К их возвращению дом и двор были уже полны гостей, а столы ломились от яств. Даже часть улицы заняла толпа любопытных односельчанок, желавших поглядеть на обручённых. Им, конечно, места уже не хватало, но надежда получить хотя бы чарку мёда и кусочек чего-нибудь вкусненького оставалась.
— Вот, гости дорогие, и наши наречённые пожаловали, — объявила Твердяна, и её голос пророкотал над головами собравшихся, как отзвук далёкого горного обвала. — Обручил их свет Лалады, испили они из Кубка благословения, искупалась невеста в водах Прилетинского родника... И теперь она — наша землячка, полноправная жительница Белых гор и будущая супруга моей дочери Млады.
— Когда свадьба-то, мастерица Твердяна? — спросил кто-то.
— Свадьбу думаем играть весной, до начала пахоты, — ответила оружейница. И добавила: — Ежели, конечно, всё благополучно будет. Поживём — увидим.

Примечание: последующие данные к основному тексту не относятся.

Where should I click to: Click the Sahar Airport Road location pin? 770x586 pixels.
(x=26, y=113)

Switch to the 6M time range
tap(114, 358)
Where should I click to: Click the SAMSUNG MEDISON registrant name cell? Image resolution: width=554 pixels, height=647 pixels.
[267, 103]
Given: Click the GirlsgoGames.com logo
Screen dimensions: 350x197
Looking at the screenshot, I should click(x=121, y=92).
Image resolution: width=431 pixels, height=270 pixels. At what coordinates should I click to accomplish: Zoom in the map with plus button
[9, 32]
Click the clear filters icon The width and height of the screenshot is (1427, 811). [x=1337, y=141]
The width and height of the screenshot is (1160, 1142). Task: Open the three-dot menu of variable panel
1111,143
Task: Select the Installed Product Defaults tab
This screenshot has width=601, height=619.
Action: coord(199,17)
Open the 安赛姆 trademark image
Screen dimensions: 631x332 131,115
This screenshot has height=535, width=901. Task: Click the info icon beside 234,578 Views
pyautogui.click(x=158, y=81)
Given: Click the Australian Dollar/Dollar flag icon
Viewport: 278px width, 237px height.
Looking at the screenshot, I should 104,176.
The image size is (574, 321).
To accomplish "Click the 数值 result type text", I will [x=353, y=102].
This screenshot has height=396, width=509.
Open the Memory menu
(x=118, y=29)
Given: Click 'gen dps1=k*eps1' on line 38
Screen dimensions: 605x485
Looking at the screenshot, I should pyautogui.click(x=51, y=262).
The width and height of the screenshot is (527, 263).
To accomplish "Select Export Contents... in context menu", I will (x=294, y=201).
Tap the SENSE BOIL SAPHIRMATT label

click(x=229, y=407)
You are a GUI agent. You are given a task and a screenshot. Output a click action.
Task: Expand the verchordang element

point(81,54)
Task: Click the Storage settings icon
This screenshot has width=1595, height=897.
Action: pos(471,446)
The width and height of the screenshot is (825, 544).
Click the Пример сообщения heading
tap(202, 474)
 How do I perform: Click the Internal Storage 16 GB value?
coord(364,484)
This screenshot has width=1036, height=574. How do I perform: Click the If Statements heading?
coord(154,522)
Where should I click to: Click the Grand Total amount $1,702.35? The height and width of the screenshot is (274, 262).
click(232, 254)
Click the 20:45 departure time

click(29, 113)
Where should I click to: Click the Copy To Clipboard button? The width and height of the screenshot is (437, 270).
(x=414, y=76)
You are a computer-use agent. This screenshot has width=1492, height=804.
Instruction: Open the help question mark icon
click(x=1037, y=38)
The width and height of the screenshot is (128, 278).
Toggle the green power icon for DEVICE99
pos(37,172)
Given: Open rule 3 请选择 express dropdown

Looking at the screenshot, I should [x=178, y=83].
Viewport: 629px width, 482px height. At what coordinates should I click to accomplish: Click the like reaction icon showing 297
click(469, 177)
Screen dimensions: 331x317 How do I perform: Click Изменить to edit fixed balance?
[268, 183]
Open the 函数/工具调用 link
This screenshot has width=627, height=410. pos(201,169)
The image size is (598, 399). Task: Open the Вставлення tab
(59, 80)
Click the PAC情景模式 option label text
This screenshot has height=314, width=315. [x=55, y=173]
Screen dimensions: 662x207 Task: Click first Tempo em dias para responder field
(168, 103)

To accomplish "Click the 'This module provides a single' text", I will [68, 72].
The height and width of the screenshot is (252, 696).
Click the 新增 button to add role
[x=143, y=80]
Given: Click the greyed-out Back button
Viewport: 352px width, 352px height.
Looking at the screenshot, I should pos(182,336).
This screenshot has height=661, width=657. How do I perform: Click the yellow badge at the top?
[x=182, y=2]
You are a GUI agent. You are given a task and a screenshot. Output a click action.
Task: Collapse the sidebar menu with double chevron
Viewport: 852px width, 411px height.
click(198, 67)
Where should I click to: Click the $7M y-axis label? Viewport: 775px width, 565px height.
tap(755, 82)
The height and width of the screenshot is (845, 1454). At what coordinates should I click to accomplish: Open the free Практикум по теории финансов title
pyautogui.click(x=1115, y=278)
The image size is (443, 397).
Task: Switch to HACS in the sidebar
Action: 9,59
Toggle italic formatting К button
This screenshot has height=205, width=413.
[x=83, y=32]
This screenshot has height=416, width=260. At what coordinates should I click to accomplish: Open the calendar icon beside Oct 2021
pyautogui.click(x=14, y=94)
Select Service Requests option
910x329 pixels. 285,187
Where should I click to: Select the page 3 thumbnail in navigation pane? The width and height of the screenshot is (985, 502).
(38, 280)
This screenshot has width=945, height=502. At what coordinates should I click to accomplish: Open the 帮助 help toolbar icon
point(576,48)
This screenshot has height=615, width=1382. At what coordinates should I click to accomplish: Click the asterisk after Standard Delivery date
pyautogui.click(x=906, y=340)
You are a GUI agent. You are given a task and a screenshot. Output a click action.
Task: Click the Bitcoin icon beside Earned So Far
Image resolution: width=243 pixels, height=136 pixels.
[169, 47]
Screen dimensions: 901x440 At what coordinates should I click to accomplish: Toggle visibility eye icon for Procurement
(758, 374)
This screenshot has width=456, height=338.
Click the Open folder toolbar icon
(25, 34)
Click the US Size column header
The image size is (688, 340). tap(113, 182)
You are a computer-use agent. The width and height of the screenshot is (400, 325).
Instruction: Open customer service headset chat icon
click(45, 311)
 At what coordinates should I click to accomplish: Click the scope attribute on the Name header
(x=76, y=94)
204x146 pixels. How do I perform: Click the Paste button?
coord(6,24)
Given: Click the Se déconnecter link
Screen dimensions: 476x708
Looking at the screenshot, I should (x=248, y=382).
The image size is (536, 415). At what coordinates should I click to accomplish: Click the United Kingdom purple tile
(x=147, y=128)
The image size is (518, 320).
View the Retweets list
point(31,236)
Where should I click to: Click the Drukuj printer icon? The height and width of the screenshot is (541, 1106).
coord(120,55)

Присутствие на празднике самой государыни Лесияры с дочерьми, начальницы пограничной дружины Радимиры и её сестры Радославы делало Дарёну в глазах односельчанок совершенно особой соседкой. Ещё бы! К кому из простых людей в день помолвки пожалуют такие высокие гостьи? Оттого и собралось здесь почти всё Кузнечное — увидеть повелительницу Белых гор воочию. А знатные гостьи тем временем подошли, чтобы поздравить обручённую пару.
— Долгих лет счастья желаю вам, — промолвила как две капли воды похожая на Радимиру женщина-кошка в чёрном плаще с золотым шитьём. Лоб её вместо шапки был охвачен тонким золотым очельем.
Это была Радослава, рождённая в один день с Радимирой, но чуть позже, а потому она и считалась младшей из сестёр. Радимира избрала в жизни военную стезю, а она — хозяйственно-управленческую, став градоначальницей Военежина — города-крепости, расположенного в нескольких вёрстах от Кузнечного. Сестёр-близнецов всё же нельзя было спутать друг с другом: Радослава носила более длинную причёску, а её лицо хоть и казалось властным, но военная суровость Радимиры на нём отсутствовала.
— Примите подарки от меня, — сказала она, и по мановению её руки несколько дружинниц поднесли и сложили к ногам Дарёны и Млады скатанные в трубы отрезы дорогих тканей — парчи, шёлка, разноцветного тонкого льняного полотна и бели [29], а также шерсти самого лучшего качества.
— Чтобы было из чего наряды шить, — молвила Радослава.